Silent Spring Still Silent

By Jennifer De Shields

Rachel Carson’s book Silent Spring changed the way America looked at pesticides and chemical regulation and also helped ushered in the environmental movement. Ten years after its publication the United States government banned the use of the DDT, a widely used but also extremely dangerous pesticide. This book was very useful in the 60’s and 70’s, but it’s lost some of its value due to timeliness. With mounting environmental concerns at home and abroad, it’s time for this century’s Silent Spring. Pesticide use is being blamed for the decline of the bee population, the increase of skin cancers, and for poisoning our fruits and vegetables. It’s upsetting to think that even though its use has been linked to so many problems that it’s still widely used.

Lack of government regulation on these pesticide corporations are partly to blame. Too many companies are allowed to distribute their products without properly testing them to see the effects they have on food, humans, and the environment. A lot of pesticides and other chemicals are hastily put out on the market without properly testing them before hand, and I feel that proper testing would avoid many of the problems we see with pesticide use.
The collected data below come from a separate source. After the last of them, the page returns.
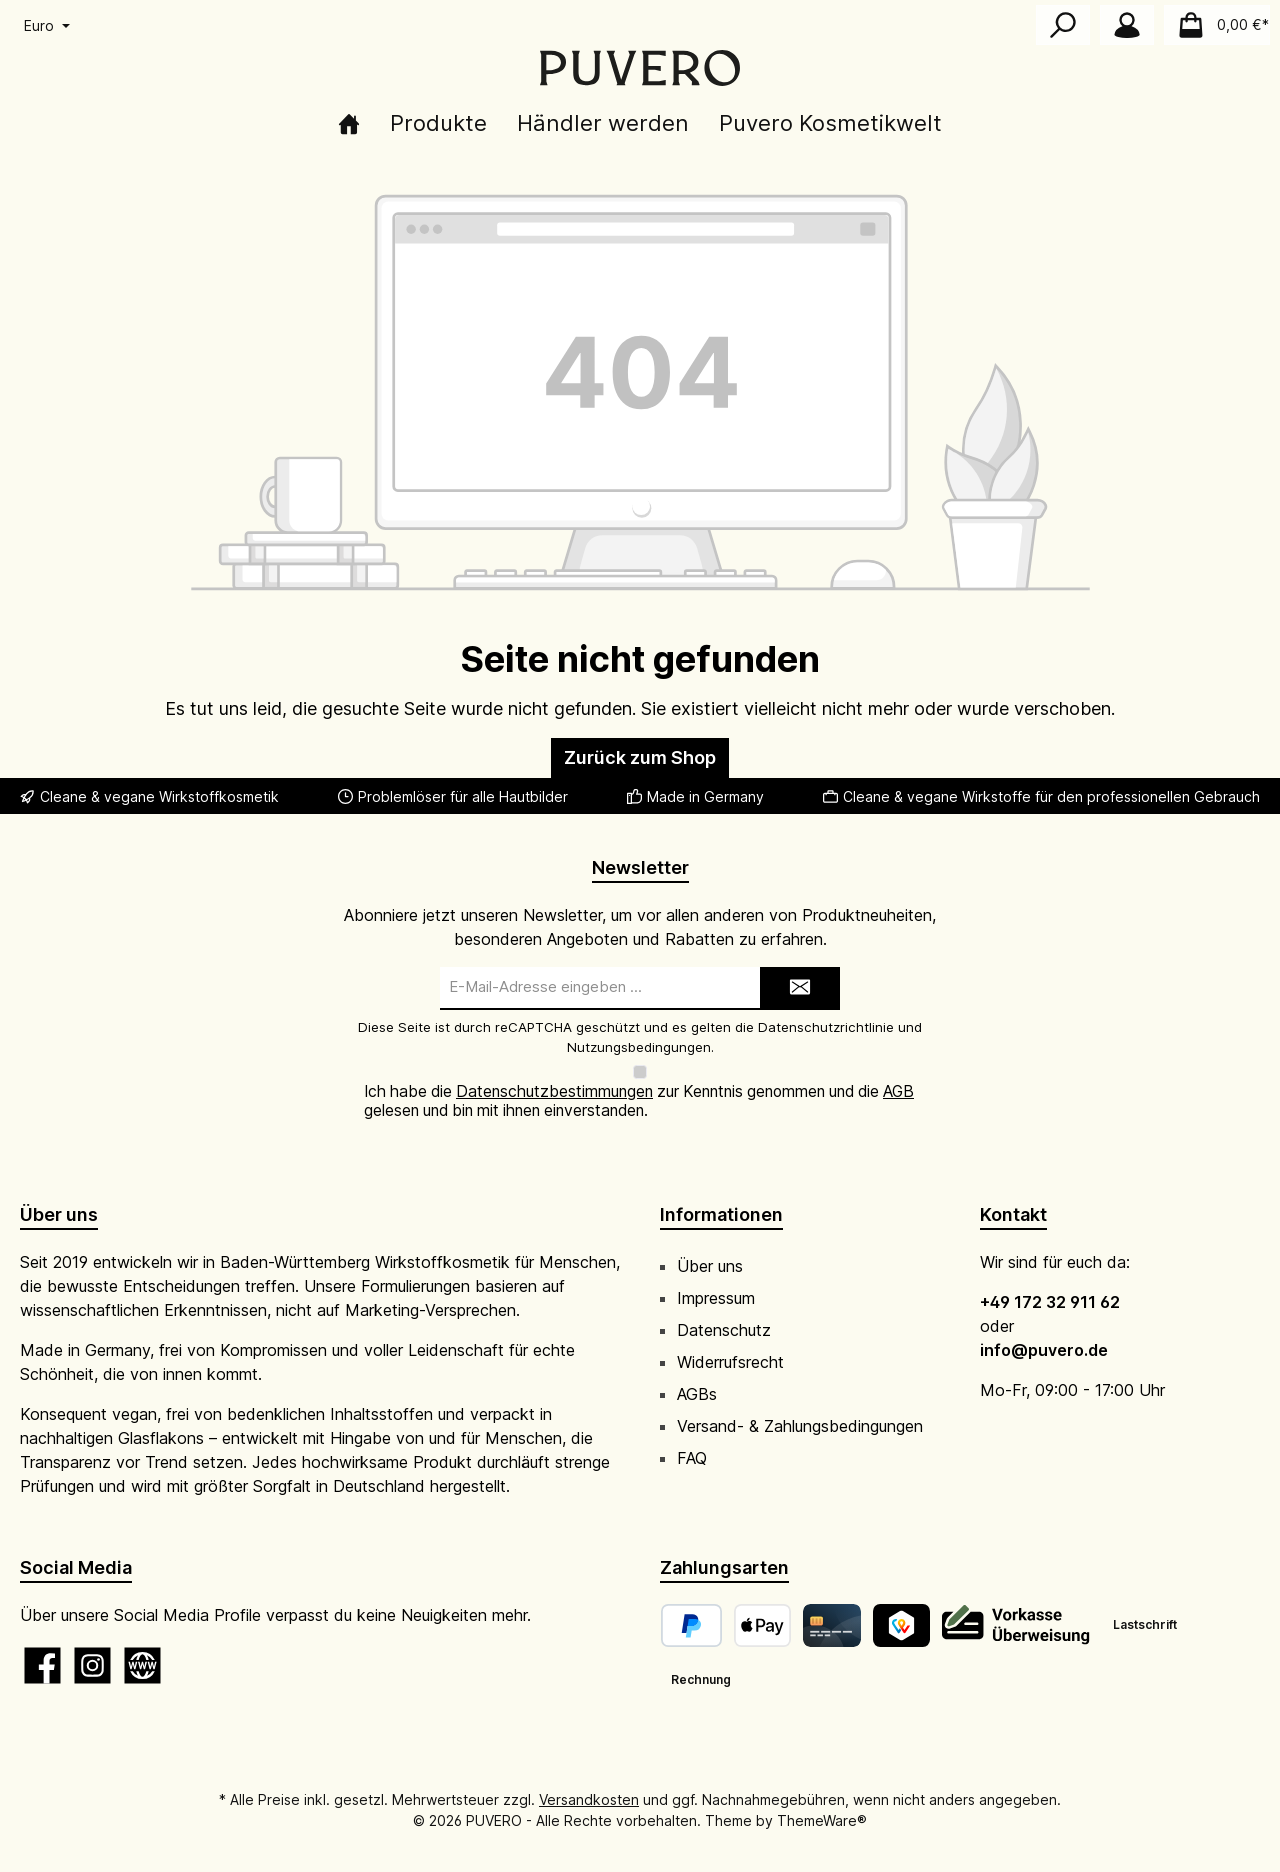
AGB (898, 1073)
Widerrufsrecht (730, 1343)
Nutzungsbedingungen (639, 1047)
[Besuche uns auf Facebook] (42, 1646)
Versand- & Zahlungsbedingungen (800, 1407)
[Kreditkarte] (831, 1606)
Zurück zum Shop (640, 757)
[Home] (349, 123)
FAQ (692, 1439)
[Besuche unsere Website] (142, 1646)
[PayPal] (691, 1606)
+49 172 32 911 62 (1050, 1283)
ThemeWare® (822, 1801)
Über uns (710, 1247)
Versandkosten (589, 1780)
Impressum (716, 1279)
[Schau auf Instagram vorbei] (92, 1646)
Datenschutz (724, 1311)
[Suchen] (1063, 25)
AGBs (697, 1375)
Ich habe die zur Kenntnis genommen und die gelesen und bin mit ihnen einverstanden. (639, 1083)
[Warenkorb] (1217, 25)
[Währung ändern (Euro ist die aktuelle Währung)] (45, 26)
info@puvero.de (1044, 1331)
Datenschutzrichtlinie (826, 1027)
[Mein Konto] (1127, 25)
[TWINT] (901, 1606)
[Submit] (800, 988)
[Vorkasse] (1016, 1606)
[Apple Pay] (762, 1606)
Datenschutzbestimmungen (554, 1073)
For example, I doubt that they would have put out the pesticides that are being blamed for the decrease in the bee population if they did tests to see how it could possibly affect local wildlife. I also feel that we should be testing foods that are sprayed with pesticides to see how much of the poison actually gets into the food. Recently in China’s Guangxi Zhuang region they had to destroy some of their vegetables because it was revealed that the vegetables had excessive pesticide residue on them. It’s scary to think what would have happened if these foods weren’t tested.

The amount of pesticides that accumulate is also alarming. Pesticides are found virtually in almost every river and stream in the country, even in places where pesticides weren’t immediately applied. A city in Virginia recently tested their creeks and streams to find that they were heavily polluted with pesticides. In some areas there were pesticides in concentrations that were 40 to 1,000 times the level deemed harmful. These were areas that people fish in and children swim in, and officials are scrambling to clean their toxic waters. They also have been showing up more in the news recently because of their link to deaths and sicknesses. In Britian a pesticide used in the Wanstead Flats was found to have caused the death of 87 birds, a dog, and other wildlife.

The regulation of pesticides will probably not be getting any stricter in the near future. Although Obama has promised to have a more environmentally friendly administration, he recently appointed a formed pesticide lobbyist to the position of the chief agricultural negotiator in the Office of Trade Representatives. This has various environmentalists and organic farmers upset mainly because of the chief’s support of agribusiness, a type of agriculture that heavily depends on the use of pesticides.